-------- Excerpted text
Friday, March 3, 2023

How Can We Help Students Catch Up on Their Delayed Education?

Families, communities, and nations are stronger when children are properly educated. The nation and the world have been through a pandemic that shut down businesses and schools. Children were expected to learn remotely, but they fell behind in their studies. Some people say that children lost up to a year’s worth of education in addition to being denied social contacts.

Children and families will most likely struggle for years due to the shutdowns, but one man has a plan to help the children. Representative Burgess Owens (R-Utah) has a plan that could help children catch up in their schooling. He recently sponsored a bill that would offer scholarships for children to pay for private school tuition or private tutoring – on a temporary basis. Owens recently said the following in an interview with the Deseret News. “Education should be looked at as a civil right. Every child, no matter what their background, race, creed, or ZIP code has great potential when given the same opportunities.”

Owens is not interested in allocating more money for schools, but he does want to compel school districts the choices to use federal money that has already been allocated to education. Owen’s plan – the Raising Expectations with Child Opportunity Vouchers for Educational Recovery (RECOVER) Act – would allow parents and school districts to use money allocated to education in the $1.7 trillion American Rescue Plan Act. Joshua Lee gave the following explanation in the Deseret News article. 

Under the American Rescue Plan legislation, the U.S. Department of Education distributed $122 billion in March 2021 to states and school districts to help open classrooms and address the impacts the pandemic had on students’ learning.


Two years later, approximately 77% of the allocated money still hasn’t been spent across the country, according to Owens. The state of Utah and its school districts received a total of $615 million in education funds.

Owen’s bill would establish “child opportunity scholarships” to pay for other types of education – private school tuition, tutoring services or education therapy for children with learning disabilities. The amount of the scholarships would be determined by the individual school districts, but parents and local school administrators and teachers would carry the most responsibility in determining how best to help each child.

The scholarships would last until each school district exhausted their American Rescue Plan funds. The purpose of the scholarships would be to help students to catch up on their learning that was delayed due to the pandemic. Owens does not intend to make such scholarships permanent.

Critics of Owens’ bill claim that this attempt to help children will only “punish schools” for following the rules. They note that school districts have until 2024 to spend the money. One critic said that it is a way to take public school funds and “send them to private schools.” Critics also say that the allocated funds are already marked to help children catch up.

Owens believes that his bill would pass the Republican-controlled House but may not pass the divided Senate or ever be signed into law by Joe Biden. However, he believes that it will let parents know that there are people in Congress who are aware of the problems and parents and students face and are trying to help them.
----------------
→ **Assigned task A**: In the post above about helping students catch up, rewrite the paragraph beginning "Owen's bill would establish" as a short bulleted list that keeps its main facts.
→ **Assigned task B**: Please transcribe the post about helping students catch up word for word, starting at "Owen’s bill would" and ending at "such scholarships permanent.".
-------- Information supplied
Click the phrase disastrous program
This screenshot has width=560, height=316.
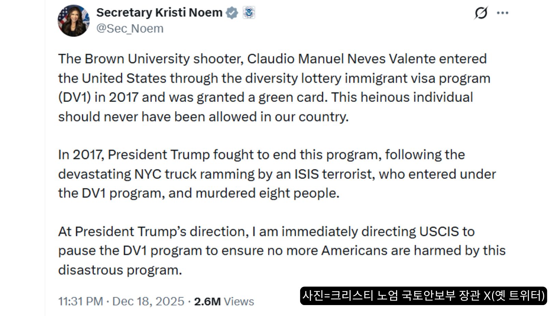pos(120,270)
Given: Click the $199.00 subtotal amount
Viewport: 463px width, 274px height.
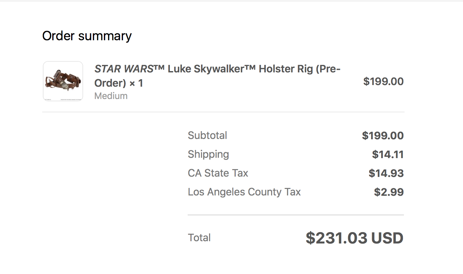Looking at the screenshot, I should coord(383,136).
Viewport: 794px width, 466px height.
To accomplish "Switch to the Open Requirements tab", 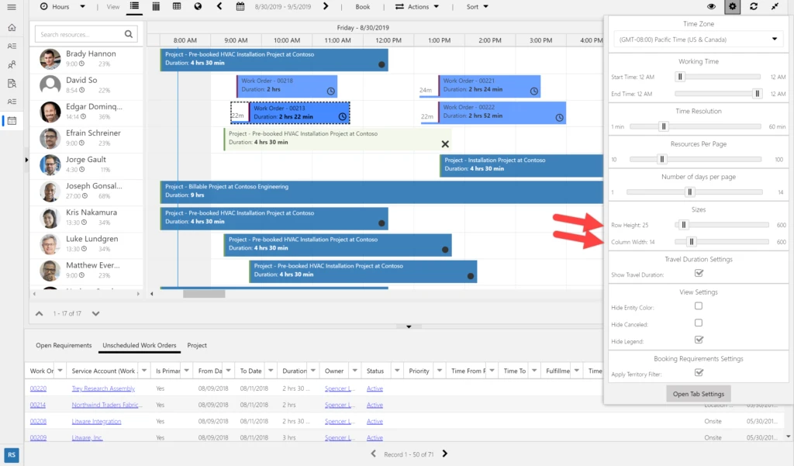I will tap(64, 346).
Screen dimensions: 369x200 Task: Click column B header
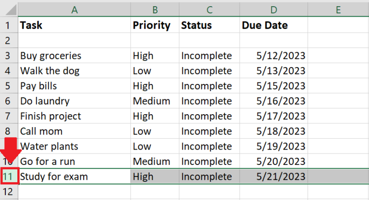154,10
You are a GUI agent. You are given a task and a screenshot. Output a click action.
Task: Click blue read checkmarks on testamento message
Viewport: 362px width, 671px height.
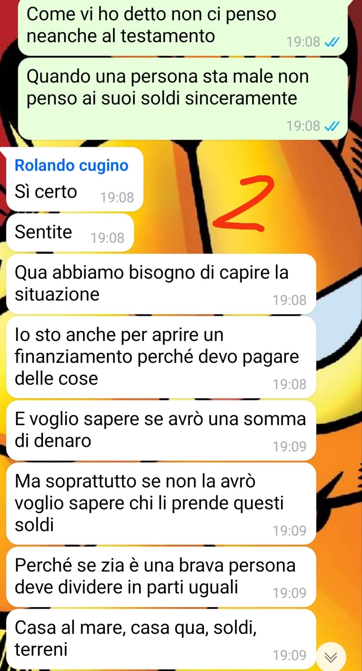[332, 42]
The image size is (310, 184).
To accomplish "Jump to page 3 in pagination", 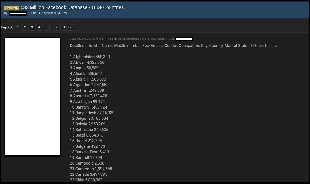I will click(32, 27).
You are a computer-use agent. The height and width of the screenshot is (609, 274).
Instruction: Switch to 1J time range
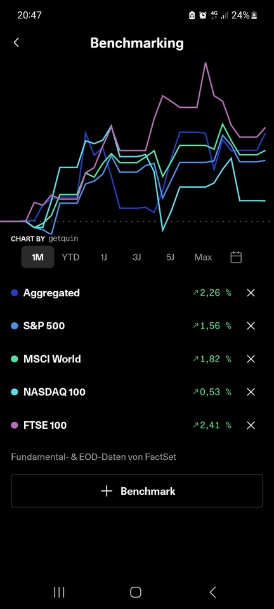point(103,257)
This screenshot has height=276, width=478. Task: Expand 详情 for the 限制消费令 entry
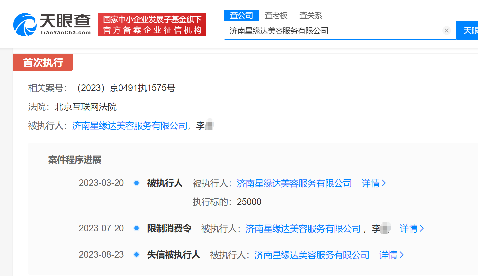(412, 229)
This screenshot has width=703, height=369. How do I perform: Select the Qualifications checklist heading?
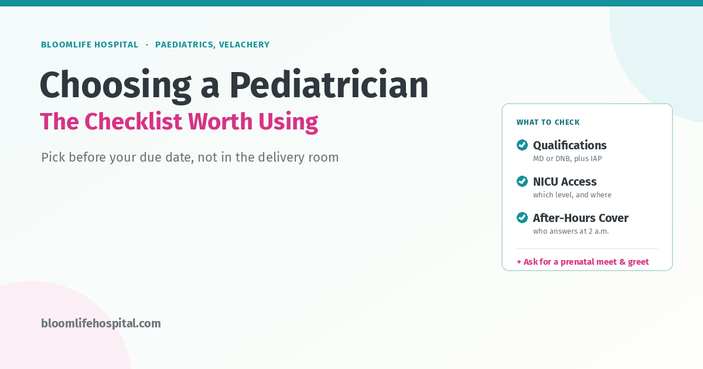pyautogui.click(x=569, y=145)
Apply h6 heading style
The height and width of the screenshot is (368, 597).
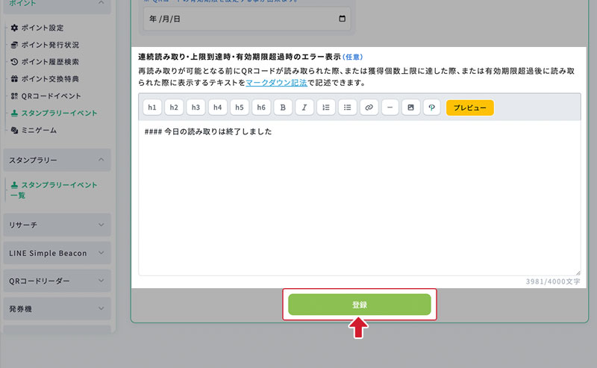coord(261,107)
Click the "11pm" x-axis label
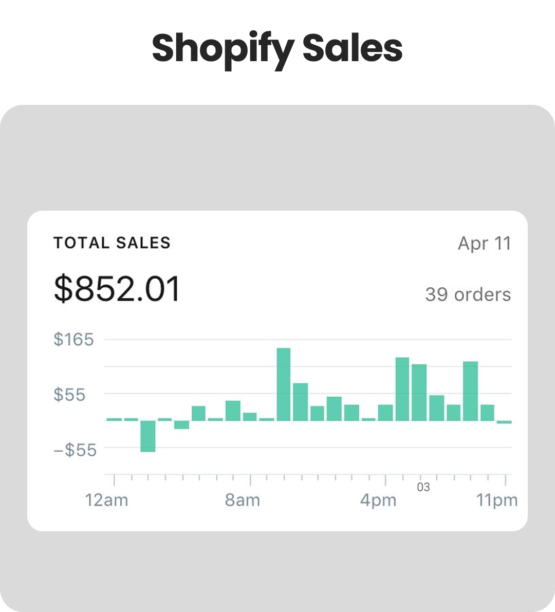Viewport: 555px width, 612px height. [496, 499]
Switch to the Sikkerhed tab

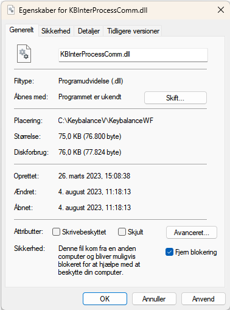56,31
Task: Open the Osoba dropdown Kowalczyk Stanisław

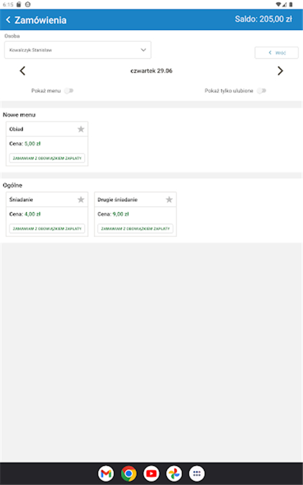Action: tap(77, 50)
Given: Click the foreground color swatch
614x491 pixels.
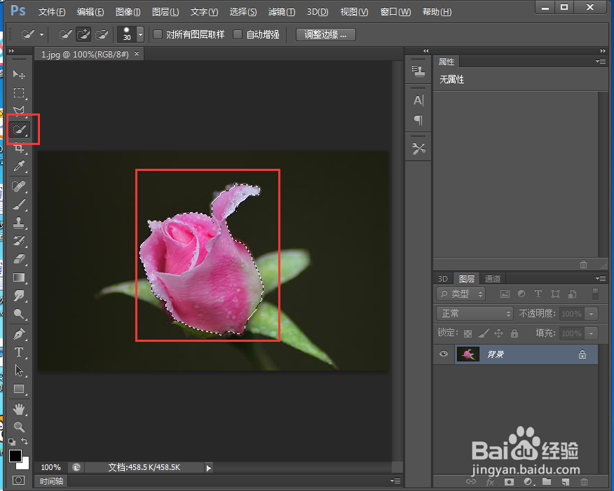Looking at the screenshot, I should [x=15, y=456].
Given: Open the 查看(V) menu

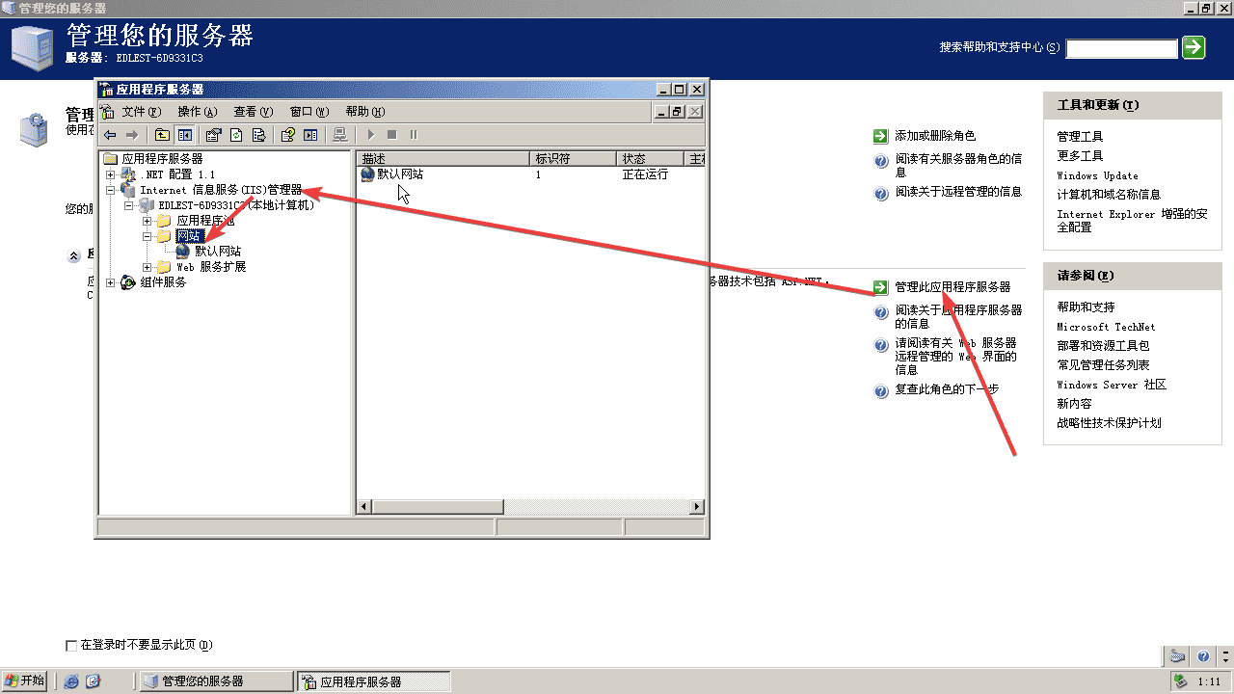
----------------
→ **Exercise response A**:
- The bill would set up "child opportunity scholarships" to pay for other types of education: private school tuition, tutoring services, or education therapy for children with learning disabilities.
- Individual school districts would determine the scholarship amounts.
- Parents, local school administrators, and teachers would carry the most responsibility for deciding how best to help each child.

→ **Exercise response B**:
Owen’s bill would establish “child opportunity scholarships” to pay for other types of education – private school tuition, tutoring services or education therapy for children with learning disabilities. The amount of the scholarships would be determined by the individual school districts, but parents and local school administrators and teachers would carry the most responsibility in determining how best to help each child.

The scholarships would last until each school district exhausted their American Rescue Plan funds. The purpose of the scholarships would be to help students to catch up on their learning that was delayed due to the pandemic. Owens does not intend to make such scholarships permanent.